CALGARY, Alberta — Western Canada was Michael Raffl’s sound of music last season.
When Dave Hakstol reshuffled his lines heading into last season’s game at Calgary, the Austrian took on a Frankenstein-like awakening, scoring the game-winning goal in each of those three victories when the Flyers swept the Calgary, Edmonton and Vancouver road trip for the first time in 21 years.
Raffl also contributed a point in five straight games during that stretch, the longest such streak of his career.
“We’ll have to wait and see, but I’m very excited,” Raffl said Tuesday of playing with Jakub Voracek and Sean Couturier. “It’s definitely not the same. I’ve felt as good as ever since I came back. It’s a great opportunity for me to step up and do something.”
Now five games back in his return from a lower leg injury, Raffl has been one of the Flyers' better forwards and the 30-year-old could be on the verge of putting together a stretch of solid performances that could increase his value.

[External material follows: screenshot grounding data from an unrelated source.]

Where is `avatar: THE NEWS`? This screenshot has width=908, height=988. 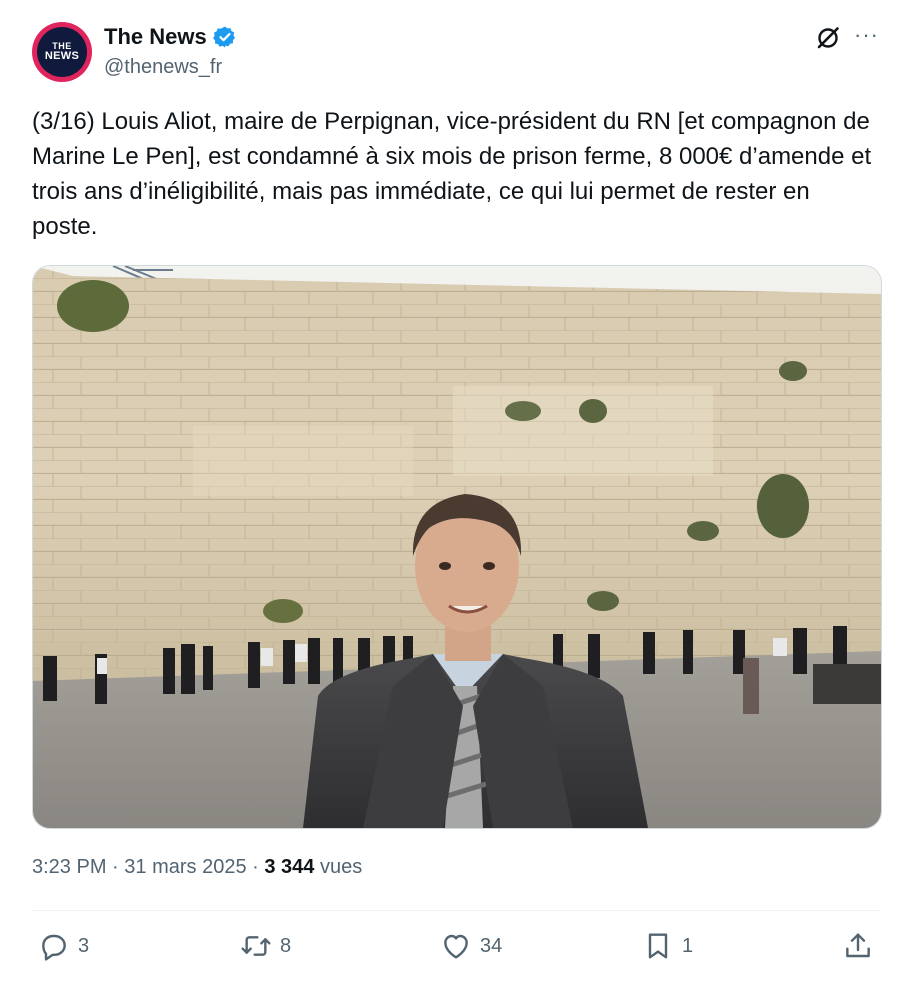
avatar: THE NEWS is located at coordinates (62, 52).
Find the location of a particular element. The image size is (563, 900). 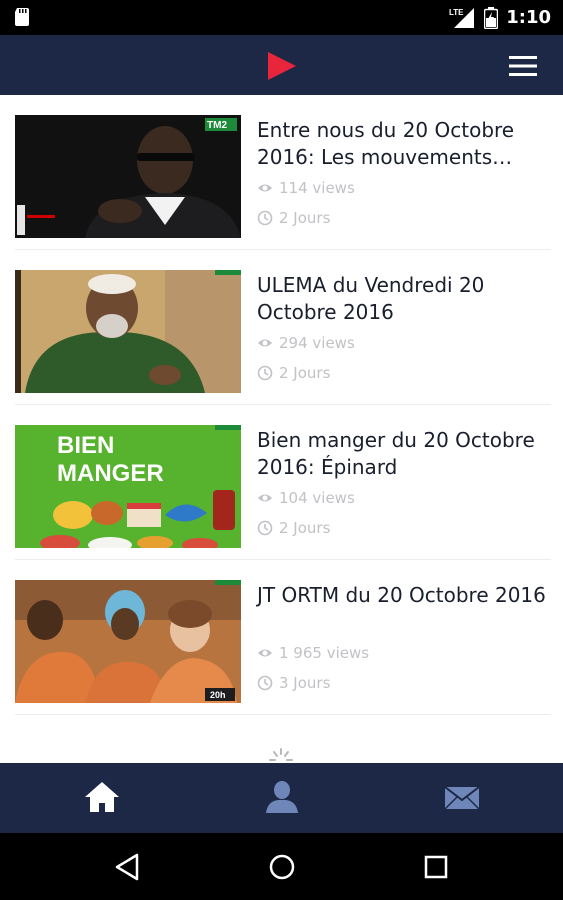

video-thumbnail is located at coordinates (128, 332).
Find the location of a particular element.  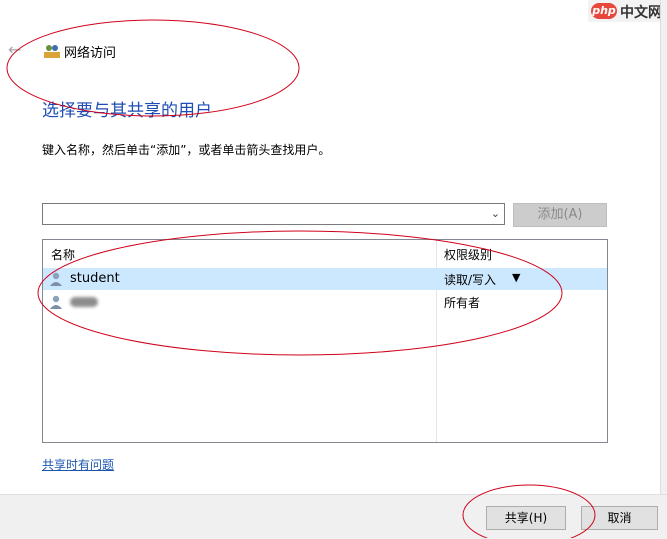

window-title: 网络访问 is located at coordinates (90, 54).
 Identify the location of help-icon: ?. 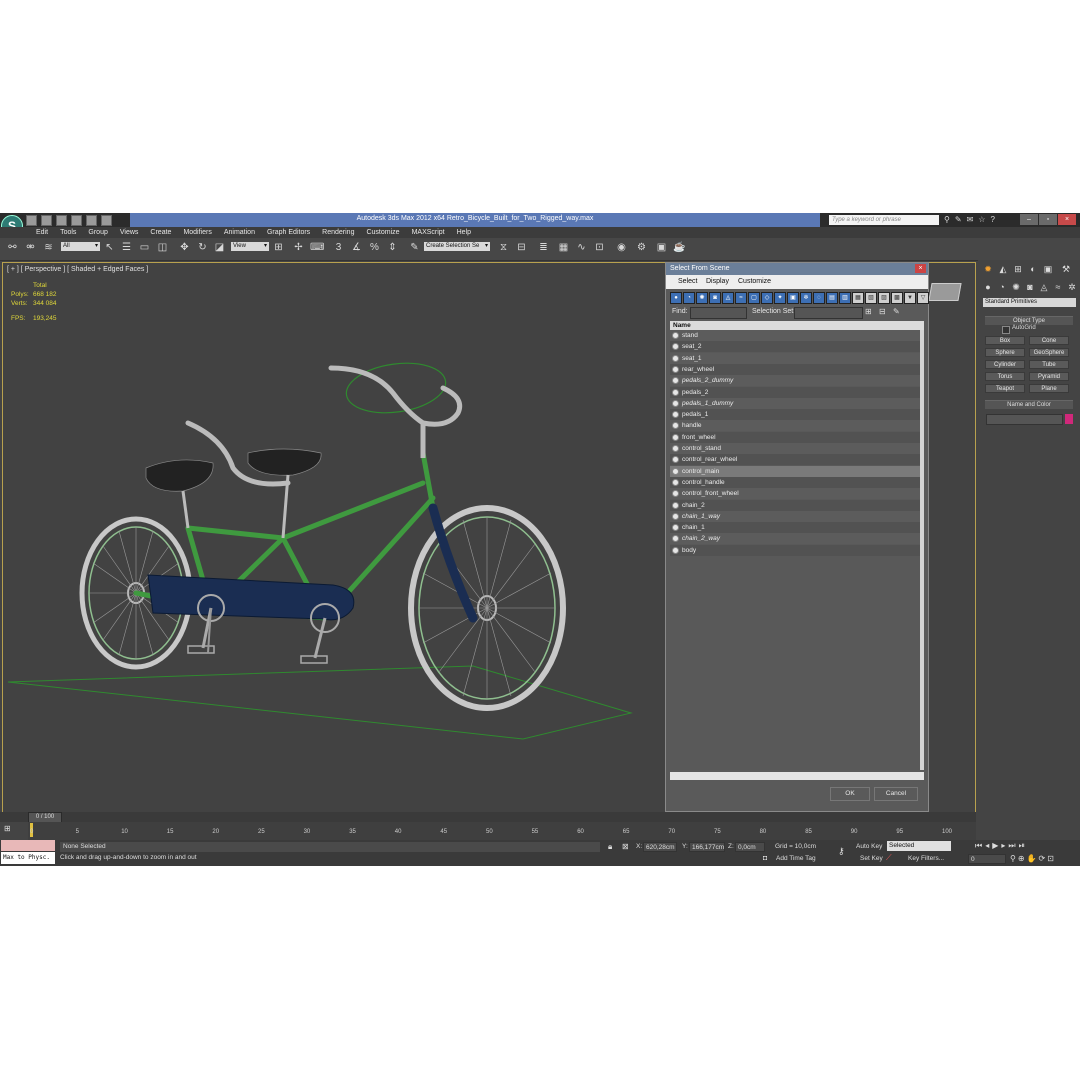
(992, 220).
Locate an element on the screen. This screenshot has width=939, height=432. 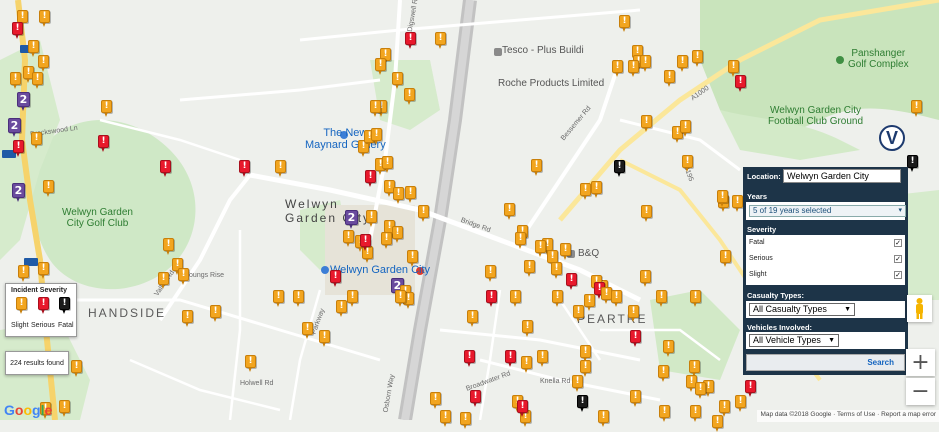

Which leaves you asking: what exactly is Raffl’s future in Philly and should the Flyers look to strike if he gets red hot again?
It was generally assumed under the Ron Hextall regime that Raffl would test the free-agent market this offseason after signing a three-year extension in February 2016. With Chuck Fletcher now calling the shots, the situation is a little more difficult to read. Raffl had an injury-plagued season in 2016-17 and was inconsistent through 2017-18.
Right now, re-signing Raffl is probably not too high on Fletcher’s pecking order with the Wayne Simmonds dilemma coupled with extensions for Ivan Provorov and Travis Konecny.
“I was struggling my first contract year and I basically wasted a year just thinking about wrong stuff,” Raffl said. “I’m not going to let it bother me again, so I’m chill.”
Cool and calmness aside, the next two months could ultimately determine the next chapter in Raffl’s career.
For a player that doesn’t get a sniff on the power play, his numbers could be in the 30- to- 35-point range for someone with his size, skill and ability to control the puck. He plays significantly better when paired with Voracek and more skilled forwards, while he also has a tendency to take his foot off the pedal when he’s relegated to a third or fourth line.
Raffl becomes a valuable asset for a general manager looking for versatility in their bottom six. He’s a strong forward who plays big, kills penalties and plays both wing positions. He can also even be a net-front presence on a second power-play unit.
“I believe he relishes those opportunities,” Hakstol said. “One of the reasons he’s been successful is, he doesn’t change his game. He stays within what gives him success. He plays straight line, power hockey. Possession hockey.”
Raffl also has an expiring contract at a very manageable $2.35 million cap hit, which makes his situation even more appealing.
There’s value with Raffl that could pique a team’s interest.
The Flyers just need Raffl to be playing at his peak.